In 1921 Williams returned to England and here he accepted a post in the Entomological Section of Egypt’s Ministry of Agriculture. His work in Egypt was mostly administrative but he was able to study some further aspects of insect migration as they applied to economic entomology. In 1927 he moved to Amani, Tanganyika as government entomologist. His first job was to oversee the laying of a road and two bridges, about which he said I then felt how valuable a good training in entomology can be.

In Amani he again had occasion to study butterfly migration and in the second year he was able to study a locust invasion which managed to bring trains to a standstill. In 1929 he went home on leave with the intention of returning to East Africa but he accepted the offer of the Steven lectureship in Agricultural and Forest Entomology in the University of Edinburgh. In 1930 he obtained his Sc.D. in 1930 from Cambridge University with a thesis on "Migration of Butterflies" In Africa, Williams met Reginald Ernest Moreau, who was an accountant in Egypt with an interest in birds. He introduced Moreau into scientific techniques and helped his transfer to Amani. Moreau later became a pioneer who developed theories on life-history, influencing David Lack with his studies on clutch size in birds. From 1945 to 1946 Williams was President of the Association of Applied Biologists.

== Insect migration ==
The study of butterfly migration was a passion for C. B. Williams. He made uncountable observations himself during his years in the Tropics and he had colleagues all over the world making new observations. He analysed and published the results in a long series of publications and became a world-leading authority on the subject. Through his research, he was able to shed light on many of the problems, which he had first formulated in his 1930 thesis. He published a much enhanced account on the subject in 1958.

== Statistical ecology ==
From 1932 to 1955, he headed the entomology department at the Rothamsted Experimental Station. When he joined the staff in 1932, Sir John Russell was the director. Russell had earlier invited R. A. Fisher and Williams was able to study quantitative aspects of insect populations. Williams became one of the pioneers of the statistical study of biodiversity patterns. For example, he showed that Charles Elton's observation that the species-to-genus ratio was lower on islands than on mainlands could be expected from chance alone and hence that Elton's interpretation (competitive exclusion) was redundant (which had already been shown three decades earlier by Alvar Palmgren and Arthur Maillefer). In his 1964 book, "Patterns in the Balance of Nature", Williams gave a still valuable overview of this discipline.

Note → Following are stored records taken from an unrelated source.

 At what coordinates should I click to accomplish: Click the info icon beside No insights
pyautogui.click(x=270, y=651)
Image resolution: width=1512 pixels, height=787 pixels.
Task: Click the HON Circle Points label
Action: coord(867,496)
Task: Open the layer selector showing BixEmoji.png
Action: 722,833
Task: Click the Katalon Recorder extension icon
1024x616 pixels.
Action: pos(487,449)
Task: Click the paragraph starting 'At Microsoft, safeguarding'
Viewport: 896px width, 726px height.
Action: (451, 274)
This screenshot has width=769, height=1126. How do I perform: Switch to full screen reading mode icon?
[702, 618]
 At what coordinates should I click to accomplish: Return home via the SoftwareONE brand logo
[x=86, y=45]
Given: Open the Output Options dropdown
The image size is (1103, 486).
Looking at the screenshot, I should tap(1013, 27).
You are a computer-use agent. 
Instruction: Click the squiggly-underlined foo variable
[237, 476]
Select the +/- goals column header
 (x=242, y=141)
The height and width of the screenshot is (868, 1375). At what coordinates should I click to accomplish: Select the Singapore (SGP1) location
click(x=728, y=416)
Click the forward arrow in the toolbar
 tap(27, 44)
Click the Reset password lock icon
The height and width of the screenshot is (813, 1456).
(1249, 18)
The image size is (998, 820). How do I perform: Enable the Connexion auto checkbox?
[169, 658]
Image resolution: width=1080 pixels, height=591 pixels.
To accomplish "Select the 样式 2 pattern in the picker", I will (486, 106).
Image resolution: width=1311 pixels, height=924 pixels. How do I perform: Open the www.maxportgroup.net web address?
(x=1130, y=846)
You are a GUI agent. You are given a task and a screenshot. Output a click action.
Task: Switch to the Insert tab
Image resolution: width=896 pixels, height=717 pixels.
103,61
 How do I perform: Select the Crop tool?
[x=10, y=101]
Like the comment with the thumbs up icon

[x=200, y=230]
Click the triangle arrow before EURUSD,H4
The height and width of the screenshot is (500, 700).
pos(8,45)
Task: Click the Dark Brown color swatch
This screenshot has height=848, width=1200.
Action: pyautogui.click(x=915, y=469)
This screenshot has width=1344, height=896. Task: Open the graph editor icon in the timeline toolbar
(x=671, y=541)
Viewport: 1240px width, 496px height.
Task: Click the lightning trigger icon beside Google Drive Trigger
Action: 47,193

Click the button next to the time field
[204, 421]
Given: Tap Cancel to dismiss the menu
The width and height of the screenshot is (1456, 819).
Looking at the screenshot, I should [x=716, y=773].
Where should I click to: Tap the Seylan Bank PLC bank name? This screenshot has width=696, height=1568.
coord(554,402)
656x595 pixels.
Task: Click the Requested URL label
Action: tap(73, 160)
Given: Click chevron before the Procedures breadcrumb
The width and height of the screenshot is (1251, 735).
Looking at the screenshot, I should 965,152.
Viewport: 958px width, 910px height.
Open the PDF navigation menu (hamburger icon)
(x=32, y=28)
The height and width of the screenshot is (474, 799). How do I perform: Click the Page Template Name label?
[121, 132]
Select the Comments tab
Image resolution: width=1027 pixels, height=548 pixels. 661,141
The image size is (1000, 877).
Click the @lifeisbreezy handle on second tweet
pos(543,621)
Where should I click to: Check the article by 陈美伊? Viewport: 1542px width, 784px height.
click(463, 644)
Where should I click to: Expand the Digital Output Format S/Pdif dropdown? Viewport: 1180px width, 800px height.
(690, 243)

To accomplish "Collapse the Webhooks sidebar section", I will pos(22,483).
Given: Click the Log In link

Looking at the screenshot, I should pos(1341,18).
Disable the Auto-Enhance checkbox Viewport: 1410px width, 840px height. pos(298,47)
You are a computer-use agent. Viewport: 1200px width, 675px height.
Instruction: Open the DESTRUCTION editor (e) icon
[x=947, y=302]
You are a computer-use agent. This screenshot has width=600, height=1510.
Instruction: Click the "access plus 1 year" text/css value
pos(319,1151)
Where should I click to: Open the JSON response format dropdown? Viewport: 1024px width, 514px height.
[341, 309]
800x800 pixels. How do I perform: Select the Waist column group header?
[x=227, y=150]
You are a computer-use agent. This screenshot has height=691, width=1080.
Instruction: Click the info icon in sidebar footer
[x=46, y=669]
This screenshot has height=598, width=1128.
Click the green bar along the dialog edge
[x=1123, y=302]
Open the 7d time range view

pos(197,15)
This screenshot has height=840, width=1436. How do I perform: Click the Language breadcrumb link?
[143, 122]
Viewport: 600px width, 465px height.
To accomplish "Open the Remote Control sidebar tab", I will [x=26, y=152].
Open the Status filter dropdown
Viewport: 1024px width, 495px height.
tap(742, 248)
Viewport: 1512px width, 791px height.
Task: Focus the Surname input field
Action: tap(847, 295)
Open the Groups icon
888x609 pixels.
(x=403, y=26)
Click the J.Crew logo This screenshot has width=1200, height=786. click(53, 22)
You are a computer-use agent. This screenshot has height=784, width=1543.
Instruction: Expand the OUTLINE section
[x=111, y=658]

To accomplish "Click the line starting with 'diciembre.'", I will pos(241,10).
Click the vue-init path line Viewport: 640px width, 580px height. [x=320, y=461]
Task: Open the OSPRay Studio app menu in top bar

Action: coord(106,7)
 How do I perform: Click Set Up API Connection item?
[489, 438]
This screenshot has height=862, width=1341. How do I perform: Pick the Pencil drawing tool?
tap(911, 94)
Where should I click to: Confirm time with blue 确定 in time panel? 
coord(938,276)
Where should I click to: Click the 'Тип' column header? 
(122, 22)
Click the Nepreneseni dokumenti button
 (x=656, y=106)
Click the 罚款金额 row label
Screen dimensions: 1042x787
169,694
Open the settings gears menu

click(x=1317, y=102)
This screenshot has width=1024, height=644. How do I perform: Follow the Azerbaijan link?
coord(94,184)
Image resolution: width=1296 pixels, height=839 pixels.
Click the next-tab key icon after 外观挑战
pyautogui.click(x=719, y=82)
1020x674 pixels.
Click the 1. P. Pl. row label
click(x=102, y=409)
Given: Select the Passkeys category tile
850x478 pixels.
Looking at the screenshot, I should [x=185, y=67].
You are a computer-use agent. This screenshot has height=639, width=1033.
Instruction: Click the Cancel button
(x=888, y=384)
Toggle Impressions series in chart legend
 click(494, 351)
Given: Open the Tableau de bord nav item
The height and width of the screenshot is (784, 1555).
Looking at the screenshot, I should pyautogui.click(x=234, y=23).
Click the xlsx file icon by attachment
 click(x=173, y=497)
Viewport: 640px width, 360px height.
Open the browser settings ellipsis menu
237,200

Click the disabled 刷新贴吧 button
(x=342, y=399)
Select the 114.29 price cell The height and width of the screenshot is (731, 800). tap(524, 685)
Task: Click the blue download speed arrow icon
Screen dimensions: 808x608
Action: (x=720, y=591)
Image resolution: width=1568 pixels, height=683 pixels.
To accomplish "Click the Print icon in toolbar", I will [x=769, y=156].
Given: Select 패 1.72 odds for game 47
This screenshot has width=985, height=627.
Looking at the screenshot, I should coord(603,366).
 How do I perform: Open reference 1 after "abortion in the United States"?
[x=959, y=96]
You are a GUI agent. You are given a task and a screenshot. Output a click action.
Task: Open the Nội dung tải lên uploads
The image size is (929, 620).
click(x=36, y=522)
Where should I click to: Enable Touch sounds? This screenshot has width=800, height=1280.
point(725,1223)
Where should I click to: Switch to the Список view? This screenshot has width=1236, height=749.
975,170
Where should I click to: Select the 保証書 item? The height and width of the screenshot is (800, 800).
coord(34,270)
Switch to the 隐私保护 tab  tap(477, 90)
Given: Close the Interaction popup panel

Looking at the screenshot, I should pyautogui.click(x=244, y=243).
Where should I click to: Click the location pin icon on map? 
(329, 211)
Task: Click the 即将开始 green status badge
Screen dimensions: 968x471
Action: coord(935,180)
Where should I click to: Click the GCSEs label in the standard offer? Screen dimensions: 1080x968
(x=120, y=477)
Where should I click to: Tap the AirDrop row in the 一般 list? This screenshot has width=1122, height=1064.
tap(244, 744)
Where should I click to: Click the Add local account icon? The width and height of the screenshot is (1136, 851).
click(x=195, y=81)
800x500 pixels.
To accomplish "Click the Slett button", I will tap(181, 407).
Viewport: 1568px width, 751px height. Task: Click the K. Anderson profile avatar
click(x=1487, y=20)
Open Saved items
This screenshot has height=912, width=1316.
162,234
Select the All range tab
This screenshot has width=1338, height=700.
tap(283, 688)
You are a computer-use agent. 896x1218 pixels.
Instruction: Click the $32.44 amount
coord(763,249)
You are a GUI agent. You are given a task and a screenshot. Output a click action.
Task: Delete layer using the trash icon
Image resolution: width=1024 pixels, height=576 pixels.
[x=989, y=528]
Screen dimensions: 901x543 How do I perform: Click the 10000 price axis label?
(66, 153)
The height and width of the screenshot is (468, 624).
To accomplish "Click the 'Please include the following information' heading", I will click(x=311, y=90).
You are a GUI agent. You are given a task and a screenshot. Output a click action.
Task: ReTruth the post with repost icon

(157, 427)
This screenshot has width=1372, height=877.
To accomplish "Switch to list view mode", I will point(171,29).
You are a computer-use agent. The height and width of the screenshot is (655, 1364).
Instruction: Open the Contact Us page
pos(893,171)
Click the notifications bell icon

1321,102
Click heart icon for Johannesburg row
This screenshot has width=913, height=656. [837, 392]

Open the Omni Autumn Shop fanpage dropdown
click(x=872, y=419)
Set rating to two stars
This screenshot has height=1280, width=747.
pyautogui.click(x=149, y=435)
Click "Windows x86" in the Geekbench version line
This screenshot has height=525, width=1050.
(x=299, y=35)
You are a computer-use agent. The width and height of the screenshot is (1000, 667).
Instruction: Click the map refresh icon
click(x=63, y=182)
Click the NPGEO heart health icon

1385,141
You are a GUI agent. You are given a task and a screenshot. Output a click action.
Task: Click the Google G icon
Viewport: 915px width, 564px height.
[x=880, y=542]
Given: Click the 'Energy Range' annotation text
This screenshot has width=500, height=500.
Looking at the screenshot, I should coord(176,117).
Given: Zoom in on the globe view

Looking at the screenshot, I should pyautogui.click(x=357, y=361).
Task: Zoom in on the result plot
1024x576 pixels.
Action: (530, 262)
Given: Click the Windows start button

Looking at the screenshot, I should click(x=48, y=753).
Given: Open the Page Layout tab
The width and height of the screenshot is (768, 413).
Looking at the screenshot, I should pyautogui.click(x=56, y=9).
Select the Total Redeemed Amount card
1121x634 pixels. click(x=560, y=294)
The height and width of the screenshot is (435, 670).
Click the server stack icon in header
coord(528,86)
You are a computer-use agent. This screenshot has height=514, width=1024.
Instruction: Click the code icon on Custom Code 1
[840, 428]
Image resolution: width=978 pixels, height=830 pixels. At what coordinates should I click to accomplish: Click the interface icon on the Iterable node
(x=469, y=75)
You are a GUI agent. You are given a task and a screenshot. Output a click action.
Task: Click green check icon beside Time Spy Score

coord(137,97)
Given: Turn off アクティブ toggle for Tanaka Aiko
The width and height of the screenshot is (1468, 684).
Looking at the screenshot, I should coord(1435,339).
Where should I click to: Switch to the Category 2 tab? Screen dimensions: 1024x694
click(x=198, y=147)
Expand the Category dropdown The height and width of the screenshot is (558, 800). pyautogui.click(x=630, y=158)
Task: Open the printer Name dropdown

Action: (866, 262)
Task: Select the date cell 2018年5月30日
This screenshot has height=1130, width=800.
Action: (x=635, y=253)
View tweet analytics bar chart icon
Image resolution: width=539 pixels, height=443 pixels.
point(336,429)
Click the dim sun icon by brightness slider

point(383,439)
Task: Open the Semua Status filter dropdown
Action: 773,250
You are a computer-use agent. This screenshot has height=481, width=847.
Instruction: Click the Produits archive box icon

With Fisher, Williams was able to establish patterns in the diversity and numbers of insects caught in light traps. He noticed that logarithmic patterns were widespread, an idea which was later developed by other ecologists like Frank W. Preston. Williams used this pattern to predict the number of head lice on people using data on counts of lice from prisoners in a South Indian jail. Williams calculated that the number of persons with only one louse must be 107 and the actual was 106 and he wrote so Nature was only one wrong.

He continued to work after his retirement on many aspects of insect ecology.

== Miscellaneous ==
C. B. Williams served as president of several learned societies, e.g. the Association of Applied Biologists, the British Ecological Society and of the Royal Entomological Society of London. In 1954, C. B. Williams was made a fellow of the Royal Society.